(WORKING DATA begins)
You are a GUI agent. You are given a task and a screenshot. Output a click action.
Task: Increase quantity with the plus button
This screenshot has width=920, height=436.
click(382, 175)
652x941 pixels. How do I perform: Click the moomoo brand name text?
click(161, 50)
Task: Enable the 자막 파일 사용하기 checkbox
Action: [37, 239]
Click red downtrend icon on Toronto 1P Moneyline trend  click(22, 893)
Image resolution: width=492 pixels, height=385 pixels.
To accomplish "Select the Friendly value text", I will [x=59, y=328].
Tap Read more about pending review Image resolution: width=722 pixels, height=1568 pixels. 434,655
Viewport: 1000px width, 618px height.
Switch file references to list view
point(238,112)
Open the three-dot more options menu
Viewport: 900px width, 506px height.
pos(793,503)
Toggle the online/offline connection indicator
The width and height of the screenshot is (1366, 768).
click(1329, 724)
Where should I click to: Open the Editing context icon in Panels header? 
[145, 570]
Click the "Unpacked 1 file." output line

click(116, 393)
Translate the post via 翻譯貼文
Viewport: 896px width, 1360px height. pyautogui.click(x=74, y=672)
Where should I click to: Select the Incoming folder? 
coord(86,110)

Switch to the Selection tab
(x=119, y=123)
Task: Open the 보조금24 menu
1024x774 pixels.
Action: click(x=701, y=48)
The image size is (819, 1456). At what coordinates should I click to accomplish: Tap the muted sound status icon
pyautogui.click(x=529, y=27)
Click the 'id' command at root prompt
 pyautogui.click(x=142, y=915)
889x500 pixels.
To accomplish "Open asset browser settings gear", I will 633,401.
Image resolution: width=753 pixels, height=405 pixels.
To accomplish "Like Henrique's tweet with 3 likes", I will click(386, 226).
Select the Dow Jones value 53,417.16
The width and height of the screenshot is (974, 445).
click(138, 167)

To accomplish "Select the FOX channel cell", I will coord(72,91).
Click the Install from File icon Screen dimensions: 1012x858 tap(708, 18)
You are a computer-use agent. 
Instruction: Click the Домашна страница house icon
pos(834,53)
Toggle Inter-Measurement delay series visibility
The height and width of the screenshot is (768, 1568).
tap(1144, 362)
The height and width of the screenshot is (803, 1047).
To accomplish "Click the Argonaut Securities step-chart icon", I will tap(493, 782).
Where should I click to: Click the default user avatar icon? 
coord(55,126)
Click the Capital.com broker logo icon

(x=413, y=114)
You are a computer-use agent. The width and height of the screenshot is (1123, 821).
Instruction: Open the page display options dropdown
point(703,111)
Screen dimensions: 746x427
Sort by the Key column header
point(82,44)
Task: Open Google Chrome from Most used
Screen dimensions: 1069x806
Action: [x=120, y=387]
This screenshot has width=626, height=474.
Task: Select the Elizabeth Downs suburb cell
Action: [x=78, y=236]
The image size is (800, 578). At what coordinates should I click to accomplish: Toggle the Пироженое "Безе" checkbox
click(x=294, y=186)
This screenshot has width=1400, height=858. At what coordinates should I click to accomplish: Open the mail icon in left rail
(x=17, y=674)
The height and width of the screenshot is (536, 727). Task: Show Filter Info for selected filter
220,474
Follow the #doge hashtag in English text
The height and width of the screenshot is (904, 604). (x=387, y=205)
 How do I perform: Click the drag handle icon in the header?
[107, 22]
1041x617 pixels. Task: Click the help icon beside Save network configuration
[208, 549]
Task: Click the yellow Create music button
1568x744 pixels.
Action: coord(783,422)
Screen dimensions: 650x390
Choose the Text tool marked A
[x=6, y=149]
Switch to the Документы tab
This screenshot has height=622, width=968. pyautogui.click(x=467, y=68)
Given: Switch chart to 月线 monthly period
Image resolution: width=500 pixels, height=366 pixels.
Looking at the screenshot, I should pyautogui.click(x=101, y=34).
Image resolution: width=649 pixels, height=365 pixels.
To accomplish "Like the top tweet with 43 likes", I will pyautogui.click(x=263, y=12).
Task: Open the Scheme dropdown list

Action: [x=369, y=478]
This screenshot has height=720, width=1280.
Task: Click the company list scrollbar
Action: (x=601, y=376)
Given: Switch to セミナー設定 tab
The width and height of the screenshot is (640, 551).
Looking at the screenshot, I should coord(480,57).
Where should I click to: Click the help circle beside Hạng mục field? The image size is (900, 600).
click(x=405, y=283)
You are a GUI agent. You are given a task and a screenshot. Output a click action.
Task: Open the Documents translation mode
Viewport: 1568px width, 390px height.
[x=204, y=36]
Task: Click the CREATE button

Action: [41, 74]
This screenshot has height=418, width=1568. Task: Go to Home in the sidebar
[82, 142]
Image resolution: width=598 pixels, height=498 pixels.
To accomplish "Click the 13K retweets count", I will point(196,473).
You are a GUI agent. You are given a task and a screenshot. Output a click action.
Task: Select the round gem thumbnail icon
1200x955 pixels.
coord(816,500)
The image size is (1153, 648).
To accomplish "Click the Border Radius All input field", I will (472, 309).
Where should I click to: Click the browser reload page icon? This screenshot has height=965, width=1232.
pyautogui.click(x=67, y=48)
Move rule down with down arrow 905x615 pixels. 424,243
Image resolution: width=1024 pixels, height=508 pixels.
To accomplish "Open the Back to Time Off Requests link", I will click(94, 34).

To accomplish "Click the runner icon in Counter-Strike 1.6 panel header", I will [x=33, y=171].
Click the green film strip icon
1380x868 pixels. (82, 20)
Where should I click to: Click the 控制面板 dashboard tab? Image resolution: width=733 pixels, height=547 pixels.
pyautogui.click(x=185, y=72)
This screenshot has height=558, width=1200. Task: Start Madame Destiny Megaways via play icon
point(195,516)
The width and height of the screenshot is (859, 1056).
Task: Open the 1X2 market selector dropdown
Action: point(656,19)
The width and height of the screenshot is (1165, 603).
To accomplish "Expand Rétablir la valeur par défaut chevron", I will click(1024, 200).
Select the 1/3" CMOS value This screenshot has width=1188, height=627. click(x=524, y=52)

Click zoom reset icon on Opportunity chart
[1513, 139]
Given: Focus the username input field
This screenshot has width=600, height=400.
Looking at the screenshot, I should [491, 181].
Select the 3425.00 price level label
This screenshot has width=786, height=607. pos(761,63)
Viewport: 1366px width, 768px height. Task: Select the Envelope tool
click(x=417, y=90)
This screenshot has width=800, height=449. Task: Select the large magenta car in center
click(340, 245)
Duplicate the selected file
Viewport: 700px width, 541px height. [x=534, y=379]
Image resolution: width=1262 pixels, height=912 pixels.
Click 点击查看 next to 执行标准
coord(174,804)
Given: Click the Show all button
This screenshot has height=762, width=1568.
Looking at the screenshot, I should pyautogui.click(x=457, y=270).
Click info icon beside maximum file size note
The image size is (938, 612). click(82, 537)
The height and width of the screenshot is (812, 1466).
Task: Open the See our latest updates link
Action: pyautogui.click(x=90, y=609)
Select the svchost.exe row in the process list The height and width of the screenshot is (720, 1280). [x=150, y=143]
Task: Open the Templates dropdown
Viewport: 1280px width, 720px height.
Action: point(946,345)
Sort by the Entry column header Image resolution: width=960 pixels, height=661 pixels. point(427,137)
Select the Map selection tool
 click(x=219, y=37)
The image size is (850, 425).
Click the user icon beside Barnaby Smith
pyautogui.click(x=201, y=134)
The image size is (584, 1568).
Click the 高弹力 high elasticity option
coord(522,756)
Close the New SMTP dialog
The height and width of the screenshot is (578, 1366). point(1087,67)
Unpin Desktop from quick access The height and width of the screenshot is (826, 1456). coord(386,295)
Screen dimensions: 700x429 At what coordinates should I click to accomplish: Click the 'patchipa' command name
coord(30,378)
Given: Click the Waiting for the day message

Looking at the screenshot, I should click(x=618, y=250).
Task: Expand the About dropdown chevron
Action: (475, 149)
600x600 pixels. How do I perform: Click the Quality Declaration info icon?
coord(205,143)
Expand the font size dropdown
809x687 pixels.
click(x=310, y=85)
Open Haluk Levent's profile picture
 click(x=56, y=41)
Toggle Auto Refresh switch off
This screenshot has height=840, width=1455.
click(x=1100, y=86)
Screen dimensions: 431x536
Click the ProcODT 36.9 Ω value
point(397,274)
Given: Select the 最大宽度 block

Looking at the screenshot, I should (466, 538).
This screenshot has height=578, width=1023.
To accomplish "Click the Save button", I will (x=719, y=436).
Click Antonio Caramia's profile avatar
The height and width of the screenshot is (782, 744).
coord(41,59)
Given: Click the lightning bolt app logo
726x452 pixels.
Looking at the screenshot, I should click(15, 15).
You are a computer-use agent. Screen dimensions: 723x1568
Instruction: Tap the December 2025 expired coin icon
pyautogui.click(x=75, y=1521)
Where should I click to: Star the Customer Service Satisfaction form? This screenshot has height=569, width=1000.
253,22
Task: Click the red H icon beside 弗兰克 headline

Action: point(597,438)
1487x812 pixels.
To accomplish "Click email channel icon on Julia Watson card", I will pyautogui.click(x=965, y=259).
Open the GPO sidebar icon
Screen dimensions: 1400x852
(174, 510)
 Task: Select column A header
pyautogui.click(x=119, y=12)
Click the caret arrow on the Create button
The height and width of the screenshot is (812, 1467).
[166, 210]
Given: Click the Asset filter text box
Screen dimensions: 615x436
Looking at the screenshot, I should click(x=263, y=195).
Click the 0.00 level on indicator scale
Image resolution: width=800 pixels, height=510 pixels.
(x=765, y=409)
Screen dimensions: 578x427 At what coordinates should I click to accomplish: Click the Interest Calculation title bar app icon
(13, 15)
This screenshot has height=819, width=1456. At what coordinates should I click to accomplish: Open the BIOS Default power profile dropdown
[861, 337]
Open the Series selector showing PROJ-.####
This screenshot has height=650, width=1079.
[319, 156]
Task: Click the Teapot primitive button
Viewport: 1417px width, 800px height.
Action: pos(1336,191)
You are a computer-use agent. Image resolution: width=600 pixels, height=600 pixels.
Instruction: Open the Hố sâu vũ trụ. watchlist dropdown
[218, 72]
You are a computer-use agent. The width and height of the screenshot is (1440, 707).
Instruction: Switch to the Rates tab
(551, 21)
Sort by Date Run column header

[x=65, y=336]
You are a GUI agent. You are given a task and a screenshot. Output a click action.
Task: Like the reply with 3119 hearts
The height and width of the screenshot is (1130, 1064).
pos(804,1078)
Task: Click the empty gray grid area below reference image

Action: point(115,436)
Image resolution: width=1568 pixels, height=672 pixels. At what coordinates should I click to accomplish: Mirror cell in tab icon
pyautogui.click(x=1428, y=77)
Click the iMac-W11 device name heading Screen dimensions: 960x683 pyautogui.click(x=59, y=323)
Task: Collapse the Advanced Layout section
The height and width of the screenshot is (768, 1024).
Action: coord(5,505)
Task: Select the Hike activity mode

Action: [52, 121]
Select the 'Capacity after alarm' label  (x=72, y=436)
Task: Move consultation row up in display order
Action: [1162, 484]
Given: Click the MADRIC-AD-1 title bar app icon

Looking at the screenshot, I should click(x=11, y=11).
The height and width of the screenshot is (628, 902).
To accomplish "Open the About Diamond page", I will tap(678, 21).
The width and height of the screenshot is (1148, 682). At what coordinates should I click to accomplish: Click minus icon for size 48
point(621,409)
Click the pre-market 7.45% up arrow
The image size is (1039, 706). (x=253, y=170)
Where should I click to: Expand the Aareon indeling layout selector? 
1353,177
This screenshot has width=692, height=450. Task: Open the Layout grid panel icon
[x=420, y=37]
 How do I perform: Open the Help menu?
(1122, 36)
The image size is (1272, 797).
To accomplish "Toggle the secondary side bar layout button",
(WORKING DATA ends)
→ REQUIREMENT: Count, and answer with the number only: how many lines of the data include the string "from"?

→ RESPONSE TO THE EXERCISE: 3